10th Period: Stanford Study: U.S. Has Smallest Achievement Gap of Any Similar Country
For ages, it seems, this country has been obsessed with closing achievement gaps between demographic groups, whether by race, ethnicity or poverty. And we've seen some significant improvements in gaps, but they still exist, to the chagrin of many, including me.
However, a new study by Stanford of the United States' international testing performance (the overvaluation of which is an issue for another day) indicates that perhaps this achievement gap obsession is actually paying off.
The study found that the achievement here is smaller than any similar country.
Here are some of the findings:
- "There is an achievement gap between more and less disadvantaged students in every country; surprisingly, that gap is smaller in the United States than in similar post-industrial countries, and not much larger than in the very highest scoring countries.
- Achievement of U.S. disadvantaged students has been rising rapidly over time, while achievement of disadvantaged students in countries to which the United States is frequently unfavorably compared – Canada, Finland and Korea, for example – has been falling rapidly.
- But the highest social class students in United States do worse than their peers in other nations, and this gap widened from 2000 to 2009 on the PISA.
- U.S. PISA scores are depressed partly because of a sampling flaw resulting in a disproportionate number of students from high-poverty schools among the test-takers.

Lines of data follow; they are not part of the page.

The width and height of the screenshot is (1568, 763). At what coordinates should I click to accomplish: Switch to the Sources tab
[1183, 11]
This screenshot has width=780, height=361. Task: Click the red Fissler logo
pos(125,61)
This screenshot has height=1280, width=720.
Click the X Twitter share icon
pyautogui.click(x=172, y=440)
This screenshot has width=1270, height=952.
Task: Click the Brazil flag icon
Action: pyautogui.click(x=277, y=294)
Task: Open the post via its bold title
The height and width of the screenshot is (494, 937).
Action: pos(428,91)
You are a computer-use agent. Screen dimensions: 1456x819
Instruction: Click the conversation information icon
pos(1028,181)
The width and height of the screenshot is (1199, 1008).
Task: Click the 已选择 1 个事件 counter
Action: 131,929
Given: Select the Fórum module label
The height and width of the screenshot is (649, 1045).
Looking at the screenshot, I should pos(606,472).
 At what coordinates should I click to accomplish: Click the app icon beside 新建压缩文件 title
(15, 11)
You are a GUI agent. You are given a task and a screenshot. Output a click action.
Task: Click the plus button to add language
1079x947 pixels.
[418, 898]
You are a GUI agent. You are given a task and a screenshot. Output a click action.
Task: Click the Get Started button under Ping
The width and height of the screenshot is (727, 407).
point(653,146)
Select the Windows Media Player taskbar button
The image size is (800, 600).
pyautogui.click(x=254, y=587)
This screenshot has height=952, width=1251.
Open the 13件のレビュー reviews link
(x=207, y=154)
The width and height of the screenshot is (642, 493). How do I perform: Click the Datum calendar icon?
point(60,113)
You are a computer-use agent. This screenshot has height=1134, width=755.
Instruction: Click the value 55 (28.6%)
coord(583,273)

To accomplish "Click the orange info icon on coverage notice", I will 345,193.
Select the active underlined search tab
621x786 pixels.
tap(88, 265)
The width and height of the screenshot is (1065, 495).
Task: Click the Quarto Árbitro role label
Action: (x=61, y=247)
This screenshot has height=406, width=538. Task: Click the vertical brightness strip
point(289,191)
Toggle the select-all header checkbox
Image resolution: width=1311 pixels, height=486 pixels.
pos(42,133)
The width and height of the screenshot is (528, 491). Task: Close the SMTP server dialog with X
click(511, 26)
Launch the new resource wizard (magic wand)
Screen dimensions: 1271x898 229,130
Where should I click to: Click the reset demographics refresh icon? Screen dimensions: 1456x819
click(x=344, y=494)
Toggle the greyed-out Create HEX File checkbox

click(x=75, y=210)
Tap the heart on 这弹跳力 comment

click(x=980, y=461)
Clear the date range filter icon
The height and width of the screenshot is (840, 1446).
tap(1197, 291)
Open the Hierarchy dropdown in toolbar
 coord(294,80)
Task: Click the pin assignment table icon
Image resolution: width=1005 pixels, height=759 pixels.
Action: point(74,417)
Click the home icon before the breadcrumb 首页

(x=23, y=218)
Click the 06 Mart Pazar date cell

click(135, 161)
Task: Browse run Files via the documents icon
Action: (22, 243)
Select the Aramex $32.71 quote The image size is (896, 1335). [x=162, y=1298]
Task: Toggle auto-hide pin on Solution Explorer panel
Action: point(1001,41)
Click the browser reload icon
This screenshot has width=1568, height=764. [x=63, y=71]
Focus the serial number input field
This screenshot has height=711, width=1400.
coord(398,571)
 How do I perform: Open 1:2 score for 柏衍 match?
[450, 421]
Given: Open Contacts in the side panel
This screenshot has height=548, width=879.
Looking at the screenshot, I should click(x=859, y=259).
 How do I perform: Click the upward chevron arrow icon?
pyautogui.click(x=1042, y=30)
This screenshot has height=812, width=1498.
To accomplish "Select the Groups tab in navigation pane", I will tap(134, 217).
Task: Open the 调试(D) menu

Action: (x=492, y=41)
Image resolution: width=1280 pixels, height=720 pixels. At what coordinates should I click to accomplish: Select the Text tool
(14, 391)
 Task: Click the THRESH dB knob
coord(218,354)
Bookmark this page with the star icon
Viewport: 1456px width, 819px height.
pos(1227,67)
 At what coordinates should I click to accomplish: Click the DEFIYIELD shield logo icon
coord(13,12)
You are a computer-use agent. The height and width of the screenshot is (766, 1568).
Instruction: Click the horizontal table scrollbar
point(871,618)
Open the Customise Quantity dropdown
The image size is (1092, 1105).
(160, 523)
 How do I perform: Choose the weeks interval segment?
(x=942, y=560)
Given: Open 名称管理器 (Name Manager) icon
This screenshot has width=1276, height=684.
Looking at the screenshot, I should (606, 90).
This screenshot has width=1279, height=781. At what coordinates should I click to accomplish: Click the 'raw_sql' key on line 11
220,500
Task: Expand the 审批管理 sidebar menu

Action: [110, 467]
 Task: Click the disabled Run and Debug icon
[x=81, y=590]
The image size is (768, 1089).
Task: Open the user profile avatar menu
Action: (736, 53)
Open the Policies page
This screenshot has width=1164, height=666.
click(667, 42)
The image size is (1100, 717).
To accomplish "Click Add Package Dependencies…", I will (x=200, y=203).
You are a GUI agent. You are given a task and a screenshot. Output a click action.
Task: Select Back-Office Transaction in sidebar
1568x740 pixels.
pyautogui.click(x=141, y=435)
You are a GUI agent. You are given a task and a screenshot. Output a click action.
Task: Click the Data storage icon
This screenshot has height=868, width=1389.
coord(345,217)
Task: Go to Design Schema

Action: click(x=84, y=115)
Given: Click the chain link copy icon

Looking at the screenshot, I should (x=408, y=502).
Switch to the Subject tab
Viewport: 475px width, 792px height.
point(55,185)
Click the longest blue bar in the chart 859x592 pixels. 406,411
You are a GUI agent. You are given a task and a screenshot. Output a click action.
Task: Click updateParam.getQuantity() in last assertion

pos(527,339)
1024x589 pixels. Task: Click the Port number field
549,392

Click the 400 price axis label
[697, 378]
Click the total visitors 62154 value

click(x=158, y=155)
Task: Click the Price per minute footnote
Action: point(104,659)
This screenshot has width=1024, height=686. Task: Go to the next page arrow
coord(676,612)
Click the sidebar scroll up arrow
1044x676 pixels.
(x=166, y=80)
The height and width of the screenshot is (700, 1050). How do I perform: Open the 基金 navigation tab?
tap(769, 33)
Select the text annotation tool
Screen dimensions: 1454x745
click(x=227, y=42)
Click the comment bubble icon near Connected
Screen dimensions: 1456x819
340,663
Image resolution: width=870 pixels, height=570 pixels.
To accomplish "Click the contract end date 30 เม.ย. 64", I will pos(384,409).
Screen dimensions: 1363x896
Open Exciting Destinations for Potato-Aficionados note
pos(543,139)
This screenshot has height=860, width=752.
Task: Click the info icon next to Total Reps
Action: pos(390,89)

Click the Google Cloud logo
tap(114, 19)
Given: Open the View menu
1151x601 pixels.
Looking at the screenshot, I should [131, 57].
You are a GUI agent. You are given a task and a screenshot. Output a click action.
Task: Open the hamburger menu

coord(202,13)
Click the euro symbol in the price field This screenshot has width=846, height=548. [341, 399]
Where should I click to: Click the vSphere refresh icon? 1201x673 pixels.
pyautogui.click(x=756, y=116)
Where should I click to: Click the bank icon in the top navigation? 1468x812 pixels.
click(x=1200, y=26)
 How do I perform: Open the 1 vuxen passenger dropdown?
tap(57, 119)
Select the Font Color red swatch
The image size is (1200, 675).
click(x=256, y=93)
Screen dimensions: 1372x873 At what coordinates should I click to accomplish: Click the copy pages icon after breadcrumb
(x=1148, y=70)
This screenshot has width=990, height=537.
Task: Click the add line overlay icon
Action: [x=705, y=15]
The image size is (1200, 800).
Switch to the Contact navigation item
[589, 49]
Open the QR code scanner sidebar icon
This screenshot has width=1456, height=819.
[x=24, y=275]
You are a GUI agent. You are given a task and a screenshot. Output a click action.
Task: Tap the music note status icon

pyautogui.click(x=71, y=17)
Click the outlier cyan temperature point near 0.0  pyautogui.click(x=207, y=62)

About 40 percent of the PISA sample in the United States was drawn from schools where half or more of the students are eligible for the free lunch program, though only 32 percent of students nationwide attend such schools."
This result points out something pretty significant: all the efforts, including our more controversial shift to more test taking accountability over the last 30 years has worked to some extent for our nation's neediest youth (yet, interestingly, it hasn't worked as well for our nation's highest performers).
So on this, our education reform efforts have had success. Now the bigger question is, does it matter? Time will likely tell the whole story. And was it worth it? Time, too, will tell that story. Is it worth giving 8 year olds test anxiety? Are the better results indicative of a better, more vibrant economy? Is the achievement gap improvement going to improve the lives of traditionally disadvantaged youth? Last I checked, the African-American unemployment rate of 16-24 year olds remained double that of their white countrymen, despite the improved achievement gap.
And this brings me to my main point -- one that is espoused by Yong Zhao and others -- do these tests have any bearing on a country's health or future success? We've never scored well on international tests, yet we've been the world's dominant political and economic power for the better part of 8 decades. We have the world's best overall quality of life and most stable democracy. And this is with our kids scoring at or near the bottom of international tests.
Maybe we should fixate less on our achievement gaps on these tests that seem to have very little predictive impact on a country's future well being and figure out how to close our most troubling gap -- the employment gap. Education can play a roll. But if this data indicates anything, it's that closing education gaps can't fix our employment issues all by themselves. That requires more work.